# whats the strength of plexiglass?



## panchoman (Feb 19, 2008)

dry ice bombs are so much fun(& legal) but very dangerous... my friend almost blew apart his hand yesterday from a misfired dry ice bomb and almost the same story for me. 

looking for some materials to build some dry ice bomb detonation triggers and i was wondering how strong plexiglass is.

so you think it can survive powerful blasts from dry ice bombs? the 5 lb. bomb that i *legally* used yesterday to blow up a metal trash can sent the can ~5 stories high and put some major dents in it from the inside.. do you think plexiglass could survive that? 

basically it's going to be in the center of a plastic bottle with a bit sticking out through an opening in the bottle.. water underneath dry ice will placed on top of the plexiglass.. using a gun like trigger.. it will give a quick and firm jerk on a strong piece of metal cabling which will pull out the plexiglass.. till a stopper placed on the end of the glass reaches the end of the bottle and stops the plexiglass from coming fully out.. which would leave an opening in the bottle from which the gas can escape and cause a failed bomb.. 

also working on a safety switch idea which will prevent the plexiglass from being triggered untill the switch is set to on.. otherwise we might have bombs being detonated en route and that would be very bad as they might set off other bombs etc and eventually blow up the transport vechicle. 

so you think plexiglass will work for this design?


----------



## Cold Storm (Feb 19, 2008)

You know, the more I think of it, the more I think about instead of plexy, having some type of metal??


----------



## Fitseries3 (Feb 19, 2008)

OMG!!! you blew up a trash can and it shot 5 stories high? holy shit!!!

we used to make dry ice bombs in high school and throw them into crowds at lunch. after a few evacuations/bomb drills we decided to stop before we got caught. you should've see people run like they were gonna die!!! so funny!!!

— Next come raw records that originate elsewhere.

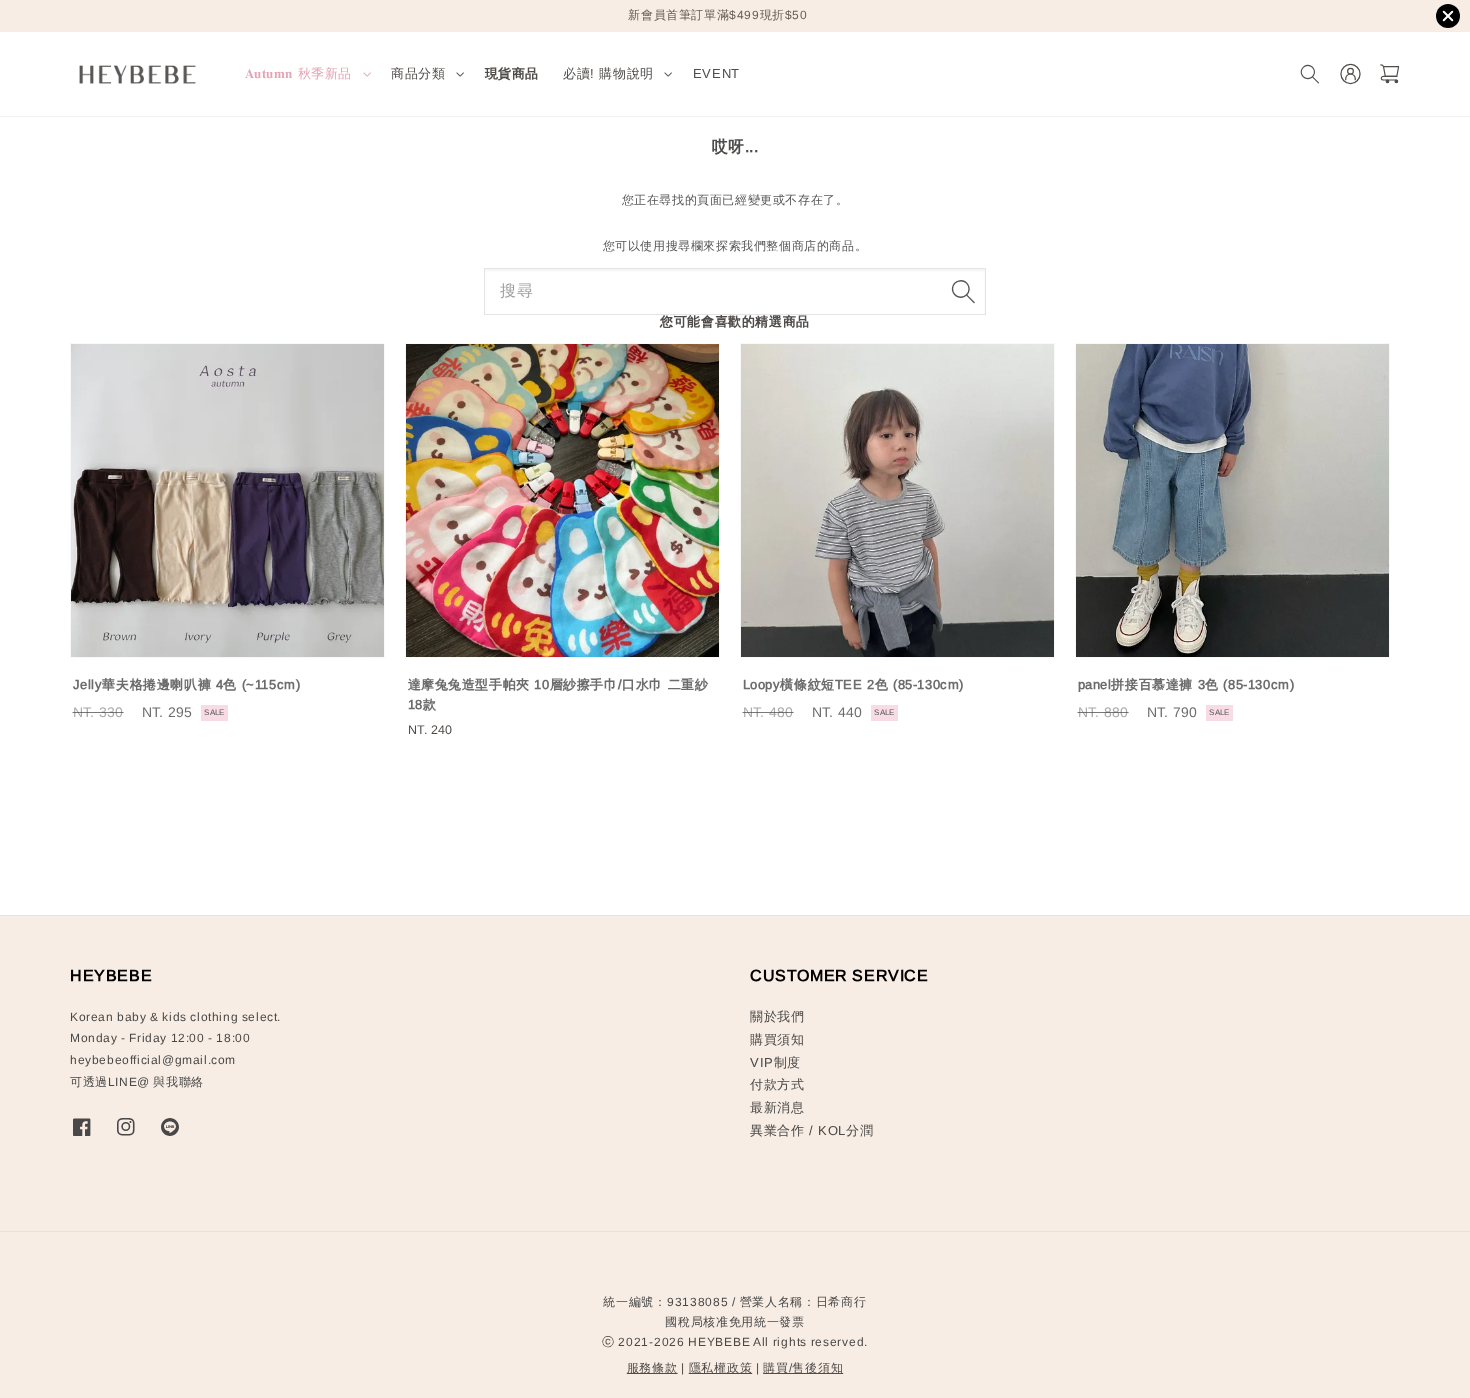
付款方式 (777, 1084)
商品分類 (418, 73)
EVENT (716, 73)
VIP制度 (775, 1062)
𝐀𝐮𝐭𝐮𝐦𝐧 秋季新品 (299, 73)
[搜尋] (963, 291)
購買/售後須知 (803, 1368)
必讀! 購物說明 (608, 73)
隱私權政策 (721, 1368)
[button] (1309, 74)
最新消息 (777, 1107)
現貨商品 (512, 73)
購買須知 (777, 1039)
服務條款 (652, 1368)
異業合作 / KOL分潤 (811, 1130)
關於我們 (777, 1016)
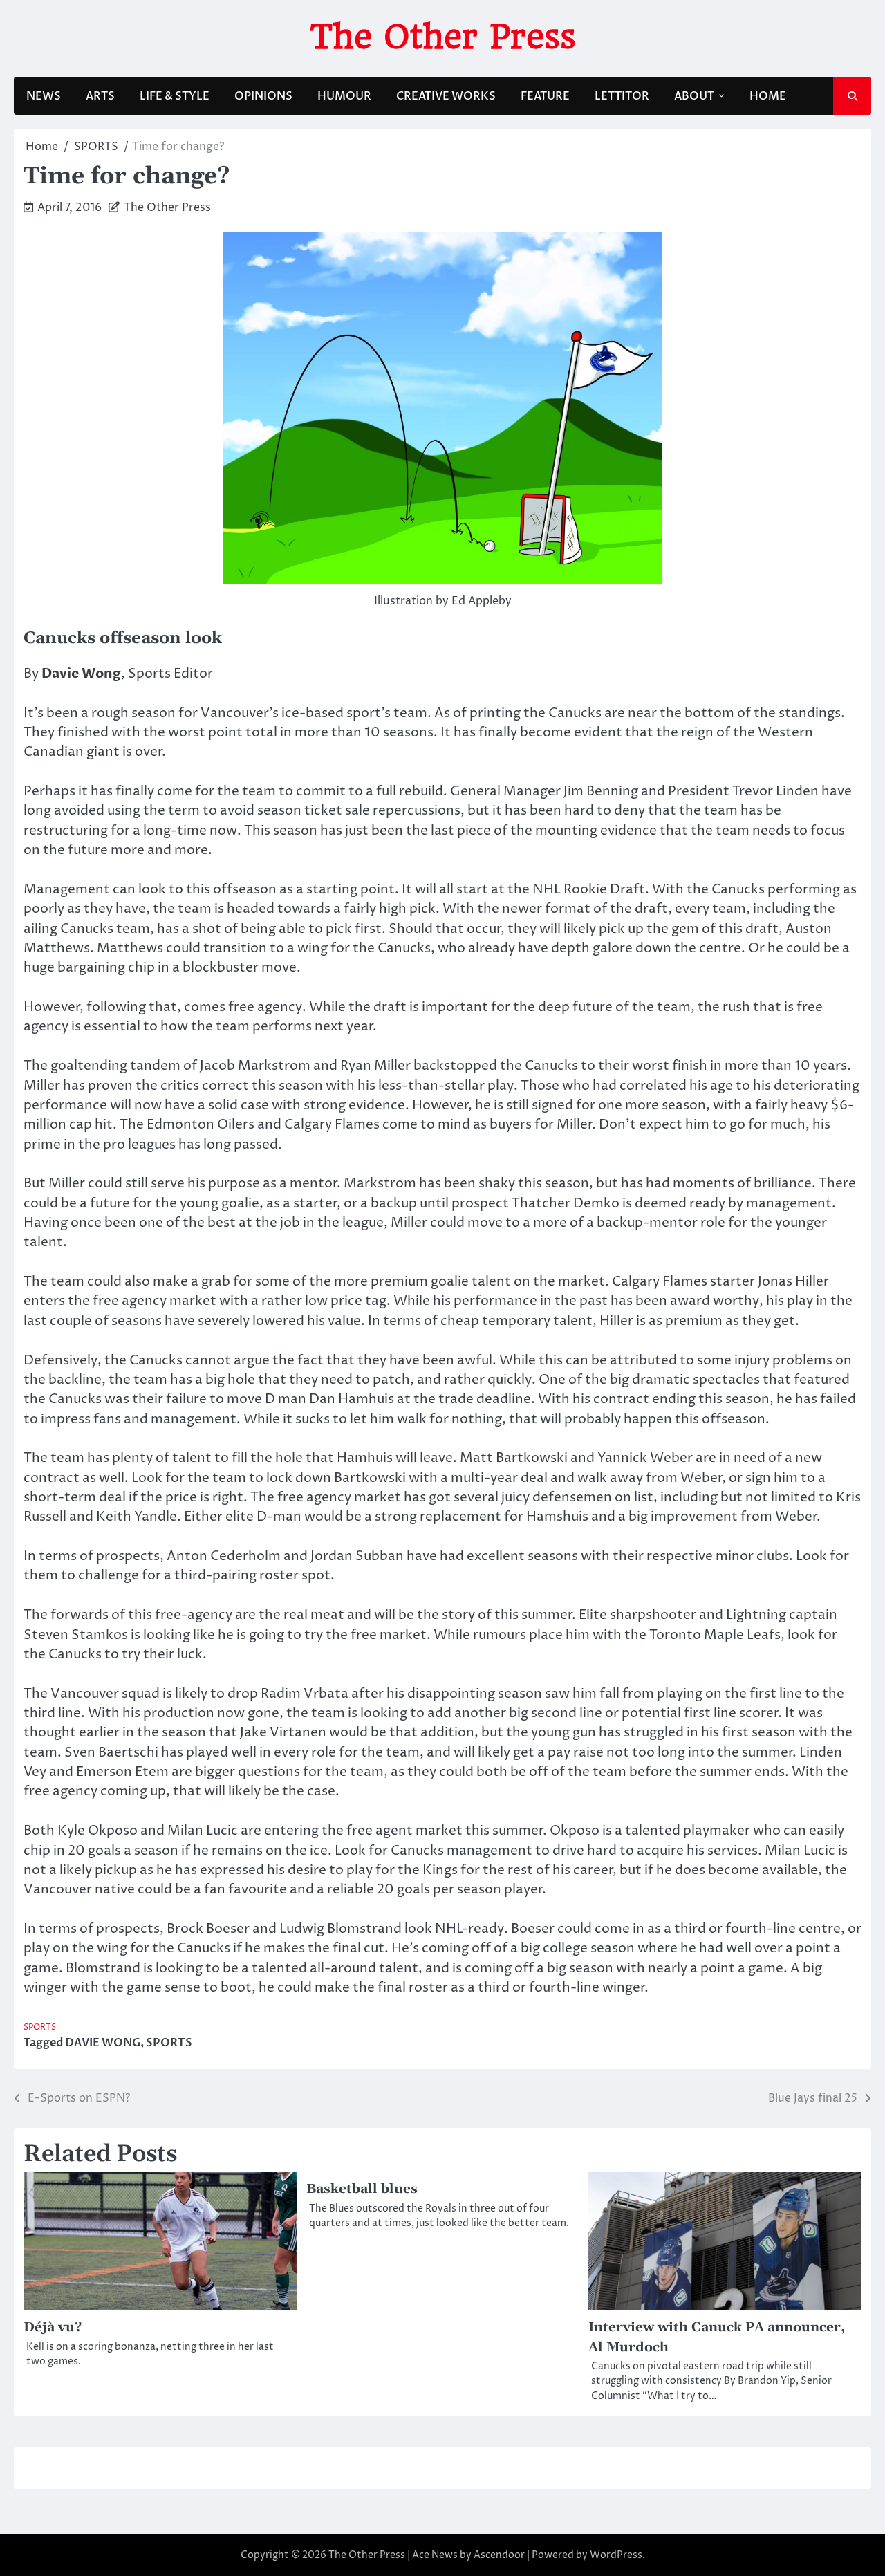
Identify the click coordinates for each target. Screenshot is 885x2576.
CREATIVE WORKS (446, 96)
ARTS (100, 96)
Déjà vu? (53, 2327)
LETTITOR (622, 96)
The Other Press (443, 36)
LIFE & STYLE (174, 96)
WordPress (616, 2554)
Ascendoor (499, 2554)
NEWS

i know that 1/2'' or 5/8" lexan is pretty strong. it's a different blend of hardend plexyglass.


----------



## panchoman (Feb 19, 2008)

was thinking along the lines of plexi just cause its clear and thin you know.. metal might require a very powerful metal as regular metal would probably get dented up preety bad


----------



## Thermopylae_480 (Feb 19, 2008)

No bomb building please.


----------